Task inputs:
##############################

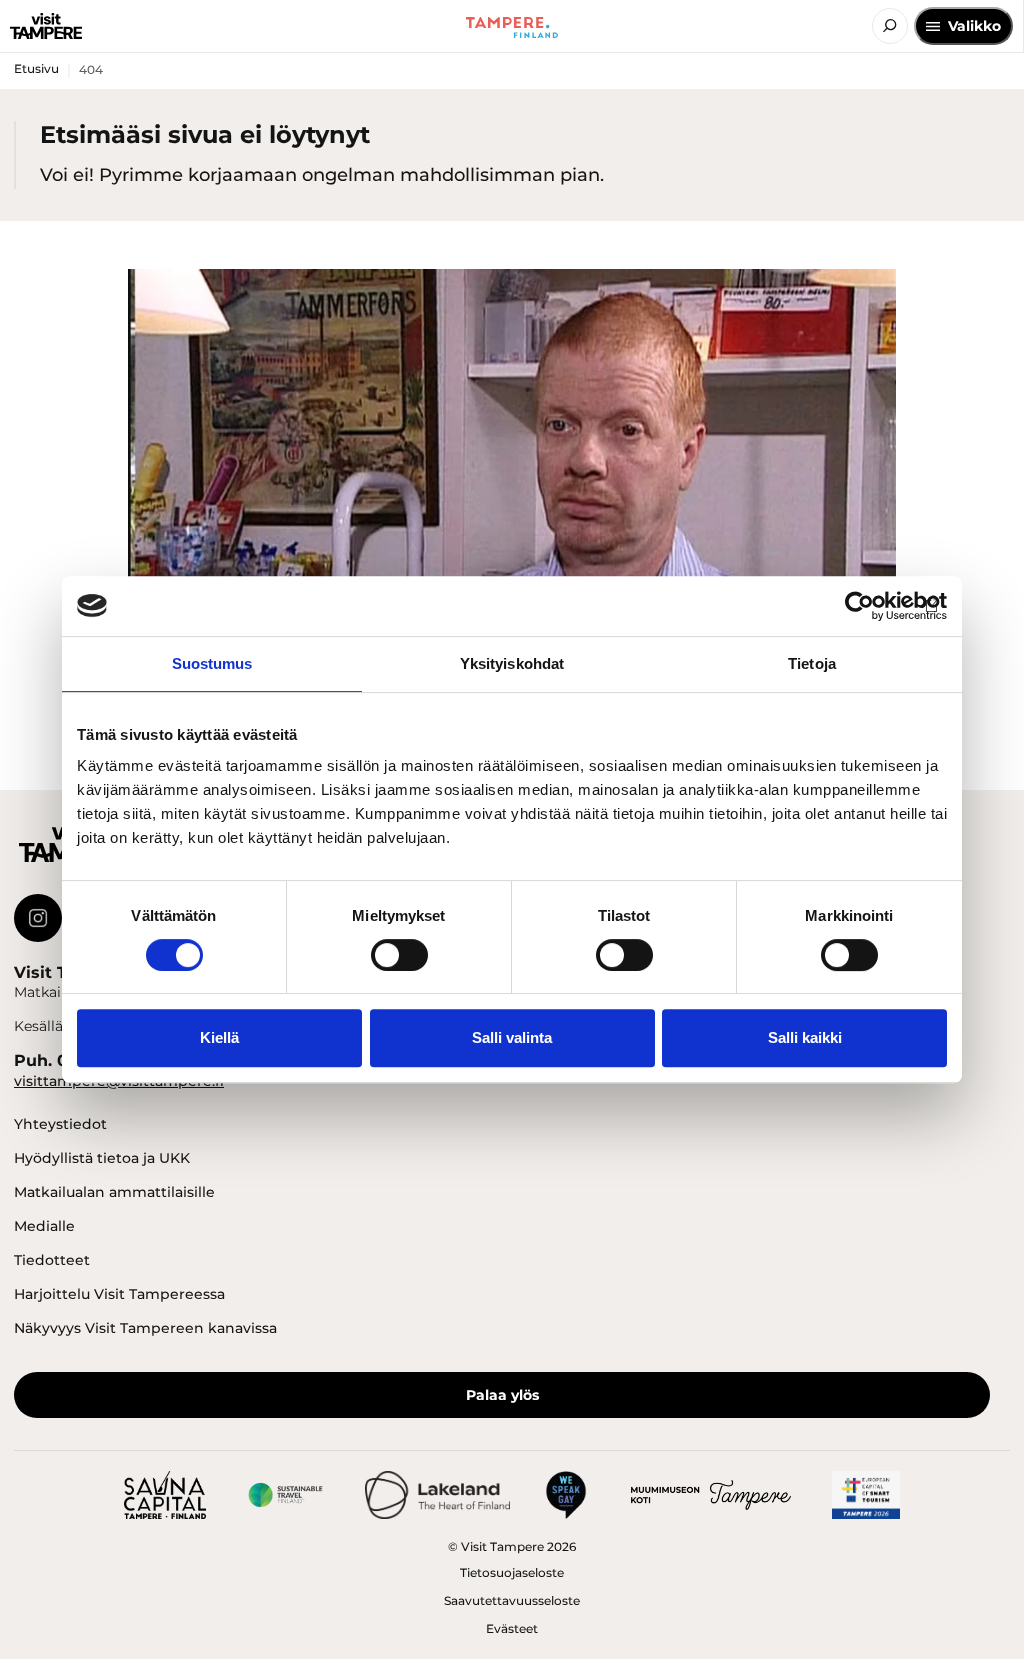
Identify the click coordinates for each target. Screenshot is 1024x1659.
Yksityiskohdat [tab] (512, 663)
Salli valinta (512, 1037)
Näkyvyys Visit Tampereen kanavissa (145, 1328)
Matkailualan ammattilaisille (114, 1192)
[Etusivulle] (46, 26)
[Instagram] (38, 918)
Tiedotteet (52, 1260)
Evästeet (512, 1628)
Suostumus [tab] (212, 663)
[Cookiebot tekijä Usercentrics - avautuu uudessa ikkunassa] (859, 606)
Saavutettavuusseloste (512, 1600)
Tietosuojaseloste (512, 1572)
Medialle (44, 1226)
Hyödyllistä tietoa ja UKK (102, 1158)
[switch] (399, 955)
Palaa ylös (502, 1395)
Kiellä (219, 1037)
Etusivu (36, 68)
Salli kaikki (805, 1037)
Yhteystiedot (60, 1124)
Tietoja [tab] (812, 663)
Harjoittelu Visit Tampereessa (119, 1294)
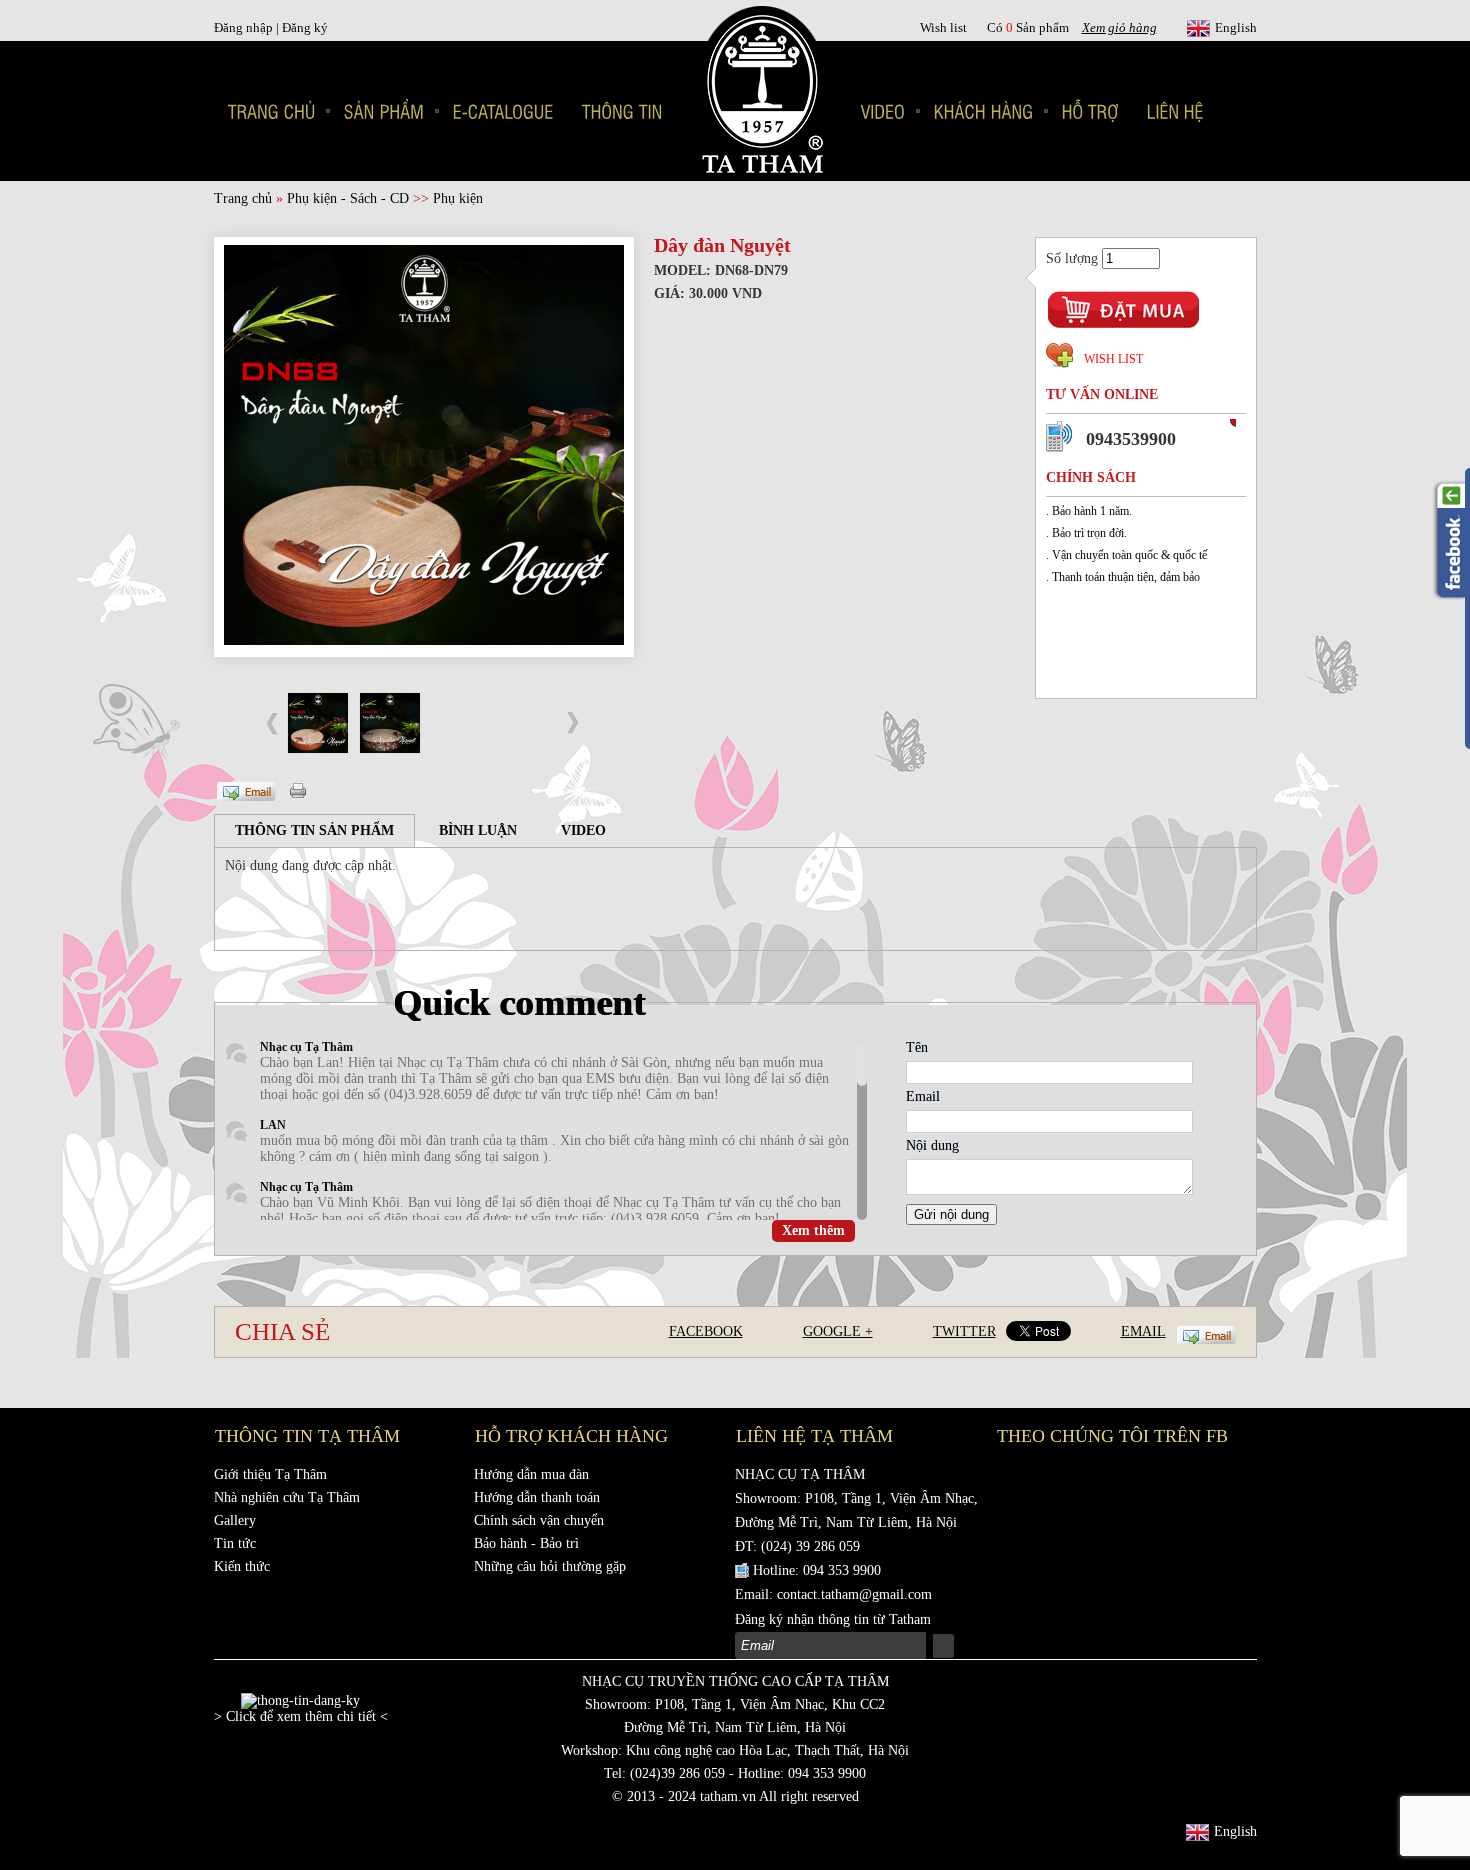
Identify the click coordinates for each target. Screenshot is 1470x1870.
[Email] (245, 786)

##############################

In the entries above, find lines with "click" and copy each.

Solution for this problem:
Identify the click coordinates for each target. Screenshot is 1024x1659.
Identify the click coordinates for each target. Screenshot is 1470x1870.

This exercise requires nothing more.